In the September 18th online edition of Stem Cells, G. Rappa et al. from the University of South Alabama reported their experimental results in reducing the metastatic potential in melanoma by downregulating the expression of CD133 (Prominin-1). CD133 is a surface marker associated with neural stem cells as well as being being expressed by cancer stem cells (CSCs). The investigators conducted in vivo and in vitro experiments in which CD133 is downregulated in human metastatic melanoma and in a human melanoma cell line (FEMX-I). With two different siRNAs, CD133 expression was decreased by 8.7 and 1.8 fold in FEMX-I cells. Down-regulation of CD133 resulted in slower cell growth concomitant with a decreased ability to form spheroids. Monoclonal antibodies directed against the two epitopes of the CD133 protein exhibited a dose-dependent cytotoxic effect. In vivo studies revealed that down-regulation of CD133 reduced metastasis of the melanoma cells, particularly, the inability to colonize the spinal cord. Microarry analysis showed that down-regulation of CD133 upregulated genes encoding for Wnt inhibitors; suggesting interaction between CD133 expression and the Wnt pathway. The authors concluded from both their in vivo and in vitro studies that CD133 may become an important therapeutic target for metastatic cancers expressing the CD133 epitope.

In the September 19th online edition of PNAS, N. Dumont et al. from UCSF reported the results of their study on de novo DNA methylation of CpG islands following induction of the epithelial to mesenchymal transition leads to tumorigenesis. The investigators used an in vitro cell culture system in which epigenetically plastic cells were induced into epithelial to mesenchymal transition (EMT). The study results also revealed repression of E-cadherin transcription prior to methylation of the CpG target sites. Induction of EMT also resulted in methylation of gene promoters for the estrogen receptor and Twist. The authors concluded that their experimental data "demonstrate that signals from the microenvironment can induce phenotypic and gene expression changes associated with targeted de novo epigenetic alterations important in tumor progression, and that these alterations occur through deterministic, rather than stochastic mechanism."

In studying vasculogenesis and metastasis in solid tumors, scientist from Harvard Medical School, A. C. Dudley et al., conducted experiments to dissect the biology of tumor-specific endolthelial cells (ECs) during tumor development in mice. The results published in the September 9th issue of Cancer Cell revealed that clonal populations of tumor-derived endothelial cells co-expressed hematopoietic and mesechymal stem cell markers.
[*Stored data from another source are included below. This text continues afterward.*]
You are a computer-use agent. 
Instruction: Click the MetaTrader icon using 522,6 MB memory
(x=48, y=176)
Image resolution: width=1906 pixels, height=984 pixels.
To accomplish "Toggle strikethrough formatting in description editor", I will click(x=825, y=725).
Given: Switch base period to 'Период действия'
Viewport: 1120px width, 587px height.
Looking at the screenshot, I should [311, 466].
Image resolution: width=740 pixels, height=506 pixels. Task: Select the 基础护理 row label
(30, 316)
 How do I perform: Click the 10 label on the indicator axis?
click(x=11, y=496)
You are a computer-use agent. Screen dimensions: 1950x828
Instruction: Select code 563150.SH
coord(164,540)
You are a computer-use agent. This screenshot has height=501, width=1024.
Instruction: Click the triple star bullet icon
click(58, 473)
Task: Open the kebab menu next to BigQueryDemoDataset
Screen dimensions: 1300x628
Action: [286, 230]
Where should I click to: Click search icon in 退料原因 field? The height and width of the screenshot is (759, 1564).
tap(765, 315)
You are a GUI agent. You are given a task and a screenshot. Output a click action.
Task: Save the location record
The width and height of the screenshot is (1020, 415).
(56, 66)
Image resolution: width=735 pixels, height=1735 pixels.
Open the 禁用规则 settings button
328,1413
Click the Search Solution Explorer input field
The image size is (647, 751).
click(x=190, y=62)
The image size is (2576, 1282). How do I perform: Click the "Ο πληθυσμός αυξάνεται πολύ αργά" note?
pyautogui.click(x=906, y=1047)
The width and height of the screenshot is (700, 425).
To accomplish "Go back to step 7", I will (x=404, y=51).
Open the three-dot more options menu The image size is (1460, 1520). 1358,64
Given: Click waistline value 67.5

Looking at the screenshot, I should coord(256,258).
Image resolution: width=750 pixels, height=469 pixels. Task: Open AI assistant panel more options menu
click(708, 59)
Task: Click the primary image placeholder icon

These ECs were found to be able to differentiate into chrondrocytes via upregulation of cartilage-specific genes, Col2a1 and Sox9 as well as the ability to differentiate into osteocytes in which the cells expressed osteocalcin and osteopontin. The investigators also found that in both human and mouse prostate tumors, ectopic vascular calcification was primarily localized in the luminal region of the blood vessels in which the cells were found to express the CD31 surface marker. The authors concluded that "prostate tumor endothelial cells are atypically multipotent and can undergo a mesenchymal-like transition."

In the September 3, 2007 post, we summarized the controversy revolving around hematopoietic stem cells protecting their genome from mutation by retaining the older strand of DNA during self-renewal as a mechanism to prevent accumulation of mutations which may lead to cancer. Belgium scientists reported in the September 4th online of edition of Stem Cells, conducted in vivo chromosome segregation studies using double-label pulse-chase assays during morphogenesis of multipotent hair follicle stem cells (HFSCs). The experimental results demonstrated that HFSCs incorporated two different nucleotide analogs, which contradicted the immortal strad hypothesis of John Cairns. The investigators also noted that chromosomal co-segregation and label retention in HFSCs are a "mark of relative quiescence." Additionally, the authors concluded from their experimental results that chromosome segregation occurs randomly during morphogenesis, development, and tissue homeostasis following activation of the HFSCs.

In the September 3rd online edition of PNAS, scientists from the National Cancer Institute, Y. J. Chung et al., reported their ability to transfer myelodysplastic syndromes (MDS) into wild-type recipients engrafted with hematopoietic stem cells (HSCs) from donors with MDS. The HSC were bone marrow-derived long-term repopulating HSCs carrying the NUP98-HOXD13 (NHD13) transgene which give rise to MDS and acute myeloid leukemia (AML). The recipients receiving the MDS bone marrow displayed the clinical symptoms of MDS such as blood cytopenia, dysplasia, and transformation to AML. The experimental results revealed that approx. 1/6,000 to 1/16,000 of the MDS bone marrow-derived cells could transmit the disease with overt disease usually occurring 46-49 weeks after transplant. The authors concluded that their findings "demonstrate that MDS originates in a transplantable, premalignant, long-term repopulating, MDS-initiating cell."